On the bottom

What difference rocks make

Sometimes I get asked how important environmental parameters are when predicting underwater noise levels. I will try to give you a small example of what happens if the sediment is not right in the model.

By the bad fortune of an unlucky intern the entire Seabed of the Persian Gulf was turned into rock! Well, if the sound if mostly carried by the water how much of a difference can it make!?

Figure 1. Three scenarios: rocky seabed, mixed seabed and sandy seabed. Red area indicate levels over 110 dB.

The hardness of the rock means that the speed of sound in it is much higher than in the water. Snell's Law tells of about refraction and reflection between two substances with different soundspeed.

Figure 2. Snell's Law

In sand the soundspeed is roughly 1700 m/s, in basalt (what I used above) it's about 5300 m/s and in water I'll use the familiar 1500 m/s.

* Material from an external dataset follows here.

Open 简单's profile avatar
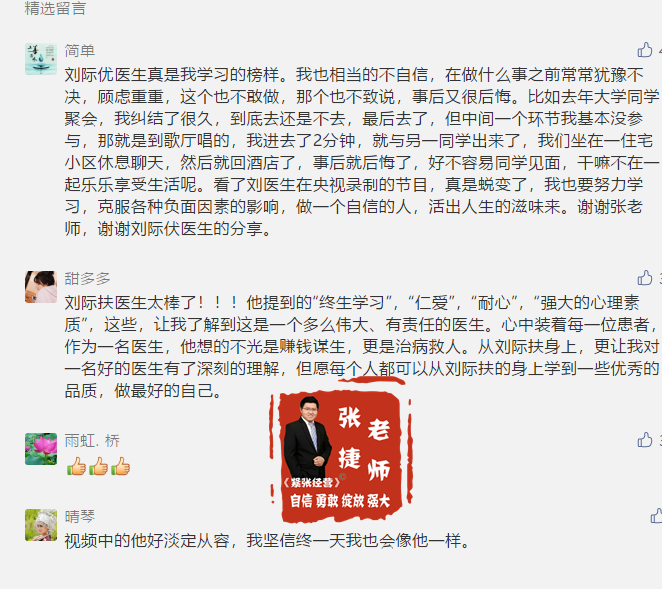Screen dimensions: 662x589 pyautogui.click(x=41, y=59)
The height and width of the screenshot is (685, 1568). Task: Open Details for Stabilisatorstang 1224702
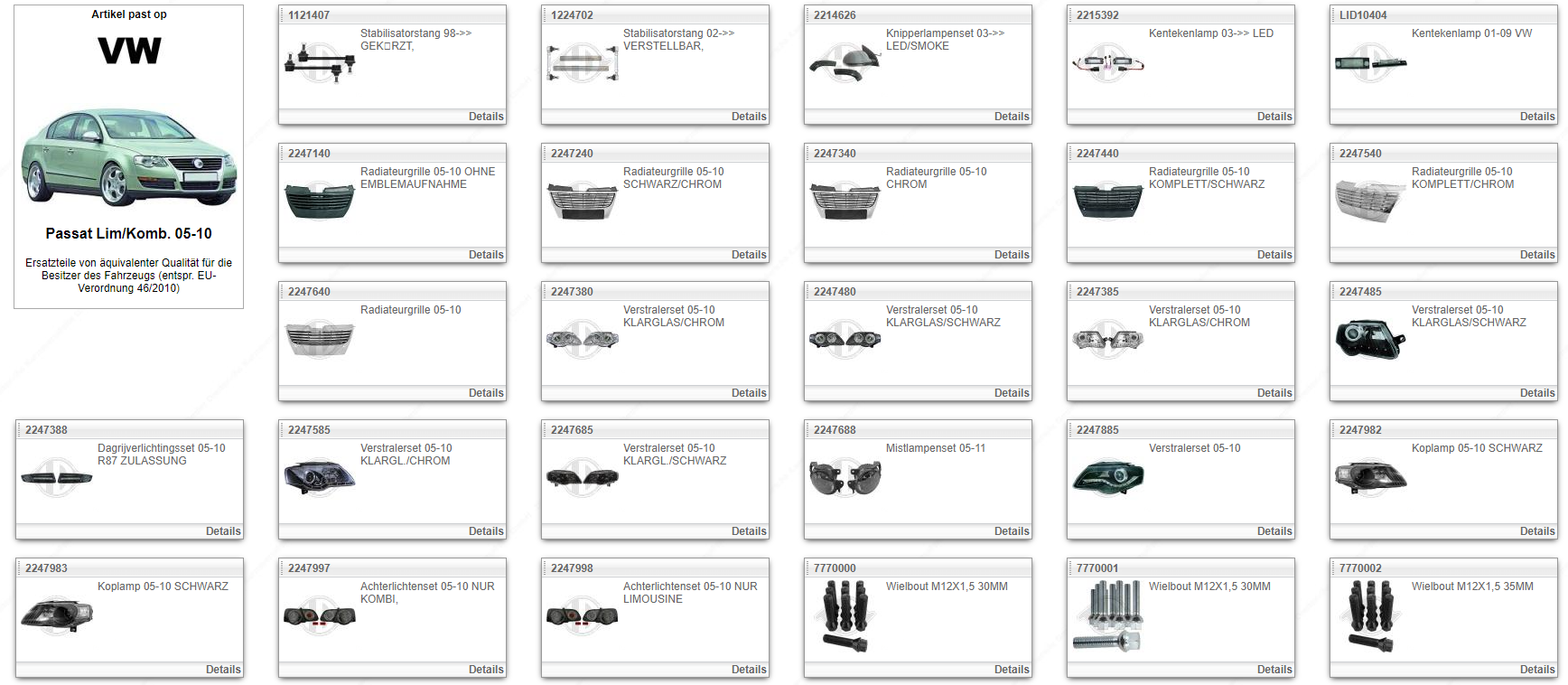pos(748,117)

I will use the first part of Snell's law for this (sin(θ1)/sin(θ2)=v1/v2)
A little fiddling around shows that in the rock situation, if the angle of incident for the sound is more than 16.5 degrees (or 18 %)  from vertical, the sound is reflected by the sediment rock rather than propagating into it (within this "window" ~80 % of the sound is reflected anyway due to impedance differences, see Fig 3.).

This efficiently keeps the sound in a channel formed by the boundaries of the seabed and the water surface, and only lets a minimal amount of energy leak out of it.

For the sandy seabed the corresponding angle is 62 degrees from vertical, meaning that 70 % of incidence angles result in sound transmitted into the sediment (with about 40 % being reflected due to impedance differences)

The below equation can be used to estimate reflection between materials of different impedances.

Figure3. Reflection coefficients can be calculated from this equation.
θ is angle from 90 degrees to plane, ρ is the density and c soundspeed, i & t are incident & transmitted.

The sandy seabed is much more "leaky", and much of the energy propagates into it, and dissipates there, leaving the surroundings quieter.

So seabed is important.

In the center image of Figure 1 (up top), I have placed some rock in the center of the Persian Gulf. In the figure below you can see that there are some dots, these are my fictitious measuring points. All the red points indicate a rock seabed, yellow ones a sandy one.

Figure 4. Red dots are areas of rock (in this example) while yellow dots represent sand. Areas between points are interpolated from a combination of its surrounding points.

Apart from being an example of what a mixed bathymetry can do to modelling results, This option of having different bathymetry at different locations is one of the features in the new dBSea 2.0 - coming out at the end of this month. We are quite excited, and hope you are too.

Figure 5. Animation of exclusion zone with sandy seabed.

As a visualisation feature, we've added animation export for moving sources :)

Remember to know your seabed!

Thanks for reading.